What is a Page Type?
If you have made a new page in your site by Adding a Page, you had to pick a Page Type for that new page.
Excluding Single Pages which are made by adding PHP files by hand, every page in your site tree must be typed.
Creating Page Types
You can create new page types from Dashboard > Pages & Themes > Page Types.
- Name - This is displayed when creating or editing a page to the site editor, it may contain spaces.
- Handle - This is used on the backend as a unique identifier. It may not contain spaces or special characters.
- Icon - The icons can be managed through the file manager and just provide a simple visual cue.
- Attributes - You can add any custom attribute to any page from edit mode, this list defines which attributes will be displayed in Properties by default.
Page Types are very powerful and with their relationship to Themes they can solve a great many problems. It's important to remember that Page Types are created as objects in the database, while Themes are a collection of files that define the outer HTML/CSS needed to render your page.
NOTE: If a file exists in your theme matching the handle for the page type, that file is used to render the page. If no file matches the page type handle, default.php is used for rendering.
This flexibility means page types can be used in one of two ways:
Since every page type can map to a specific template file in a chosen theme, it's easy to see page types as primarely form factors. Left side bar vs. right side bar. The only difference between these page types is the positioning of the DIV's in the template files.

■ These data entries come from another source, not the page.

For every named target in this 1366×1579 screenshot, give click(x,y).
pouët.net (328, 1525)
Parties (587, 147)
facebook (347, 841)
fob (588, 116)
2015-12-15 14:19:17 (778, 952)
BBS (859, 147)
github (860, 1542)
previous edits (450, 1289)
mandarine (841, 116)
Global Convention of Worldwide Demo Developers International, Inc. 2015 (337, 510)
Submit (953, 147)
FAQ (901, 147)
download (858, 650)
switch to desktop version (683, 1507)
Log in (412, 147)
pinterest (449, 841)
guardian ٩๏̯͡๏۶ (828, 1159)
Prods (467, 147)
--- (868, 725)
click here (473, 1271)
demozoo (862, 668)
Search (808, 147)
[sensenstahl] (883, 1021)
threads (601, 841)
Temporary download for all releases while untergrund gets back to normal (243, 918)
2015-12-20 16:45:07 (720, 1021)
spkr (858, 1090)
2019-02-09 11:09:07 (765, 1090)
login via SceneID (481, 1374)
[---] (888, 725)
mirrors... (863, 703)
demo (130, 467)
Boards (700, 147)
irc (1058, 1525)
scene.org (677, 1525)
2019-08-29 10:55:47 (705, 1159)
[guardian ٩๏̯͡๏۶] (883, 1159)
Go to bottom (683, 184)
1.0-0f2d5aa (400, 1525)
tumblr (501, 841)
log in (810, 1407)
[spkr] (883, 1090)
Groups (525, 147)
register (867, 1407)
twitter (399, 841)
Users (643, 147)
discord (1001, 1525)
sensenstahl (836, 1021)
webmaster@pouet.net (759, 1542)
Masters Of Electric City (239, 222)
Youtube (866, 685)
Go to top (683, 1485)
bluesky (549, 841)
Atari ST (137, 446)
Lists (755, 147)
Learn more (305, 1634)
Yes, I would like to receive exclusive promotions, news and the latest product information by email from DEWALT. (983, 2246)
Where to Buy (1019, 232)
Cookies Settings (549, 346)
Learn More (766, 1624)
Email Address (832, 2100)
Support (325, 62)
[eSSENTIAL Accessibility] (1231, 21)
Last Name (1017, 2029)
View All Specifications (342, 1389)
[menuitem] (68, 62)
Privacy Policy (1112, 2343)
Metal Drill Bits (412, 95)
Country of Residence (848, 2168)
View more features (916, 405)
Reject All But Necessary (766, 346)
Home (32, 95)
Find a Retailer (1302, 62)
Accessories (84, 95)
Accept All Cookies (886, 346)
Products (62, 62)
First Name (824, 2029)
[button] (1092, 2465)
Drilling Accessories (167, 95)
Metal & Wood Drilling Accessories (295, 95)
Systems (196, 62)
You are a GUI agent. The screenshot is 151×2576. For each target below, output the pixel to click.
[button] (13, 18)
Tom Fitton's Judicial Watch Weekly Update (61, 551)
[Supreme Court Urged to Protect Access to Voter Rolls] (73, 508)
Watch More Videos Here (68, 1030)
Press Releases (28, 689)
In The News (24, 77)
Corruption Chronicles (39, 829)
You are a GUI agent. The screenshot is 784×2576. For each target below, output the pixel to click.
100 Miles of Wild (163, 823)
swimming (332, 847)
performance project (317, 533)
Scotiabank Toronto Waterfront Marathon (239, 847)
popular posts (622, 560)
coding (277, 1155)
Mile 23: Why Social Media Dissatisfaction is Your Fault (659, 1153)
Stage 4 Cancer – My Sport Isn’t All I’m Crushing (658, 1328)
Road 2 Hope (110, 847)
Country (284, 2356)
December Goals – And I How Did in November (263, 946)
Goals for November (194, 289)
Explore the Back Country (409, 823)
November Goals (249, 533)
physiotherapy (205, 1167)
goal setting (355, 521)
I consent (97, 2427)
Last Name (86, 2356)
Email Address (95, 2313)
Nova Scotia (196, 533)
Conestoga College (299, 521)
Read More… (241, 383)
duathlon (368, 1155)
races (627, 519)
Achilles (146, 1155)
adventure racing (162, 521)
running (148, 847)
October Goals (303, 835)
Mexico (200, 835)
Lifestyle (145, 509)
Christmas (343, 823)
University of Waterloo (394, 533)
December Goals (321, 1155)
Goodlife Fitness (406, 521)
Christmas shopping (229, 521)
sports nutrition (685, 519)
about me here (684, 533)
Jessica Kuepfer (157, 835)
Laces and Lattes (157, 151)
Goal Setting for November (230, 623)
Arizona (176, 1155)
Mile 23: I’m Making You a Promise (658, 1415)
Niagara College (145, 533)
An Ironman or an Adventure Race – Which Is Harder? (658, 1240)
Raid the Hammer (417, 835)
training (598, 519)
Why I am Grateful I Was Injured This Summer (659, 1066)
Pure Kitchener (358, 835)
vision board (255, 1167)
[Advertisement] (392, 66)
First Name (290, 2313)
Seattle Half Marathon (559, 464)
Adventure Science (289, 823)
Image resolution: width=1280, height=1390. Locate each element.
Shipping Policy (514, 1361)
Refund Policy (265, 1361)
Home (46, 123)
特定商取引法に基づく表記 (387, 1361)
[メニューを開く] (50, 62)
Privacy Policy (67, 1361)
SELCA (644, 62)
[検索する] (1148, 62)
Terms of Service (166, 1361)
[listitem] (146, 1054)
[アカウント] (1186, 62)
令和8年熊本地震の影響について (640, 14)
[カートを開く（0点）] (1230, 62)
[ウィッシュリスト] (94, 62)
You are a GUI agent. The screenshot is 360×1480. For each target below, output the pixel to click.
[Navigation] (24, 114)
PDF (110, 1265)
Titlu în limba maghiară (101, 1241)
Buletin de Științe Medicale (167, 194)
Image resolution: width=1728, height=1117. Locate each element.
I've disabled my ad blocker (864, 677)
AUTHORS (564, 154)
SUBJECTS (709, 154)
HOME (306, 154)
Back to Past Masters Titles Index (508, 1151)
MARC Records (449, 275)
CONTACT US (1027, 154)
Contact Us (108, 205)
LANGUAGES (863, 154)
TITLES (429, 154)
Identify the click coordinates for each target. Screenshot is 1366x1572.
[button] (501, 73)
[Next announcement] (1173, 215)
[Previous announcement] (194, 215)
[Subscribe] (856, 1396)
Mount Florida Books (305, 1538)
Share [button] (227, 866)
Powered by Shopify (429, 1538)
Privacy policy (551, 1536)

Page types are easily used for things like searching and filtering throughout concrete5. By adding the flexibility of custom attributes, its easy to use Page types as the building blocks of a custom data model. Look at the example Blog and Right Sidebar page types in the default concrete5 install. The templates are the same, but several custom attributes including release date and media type have been added to the blog page type to handle the custom formatting of a blog post.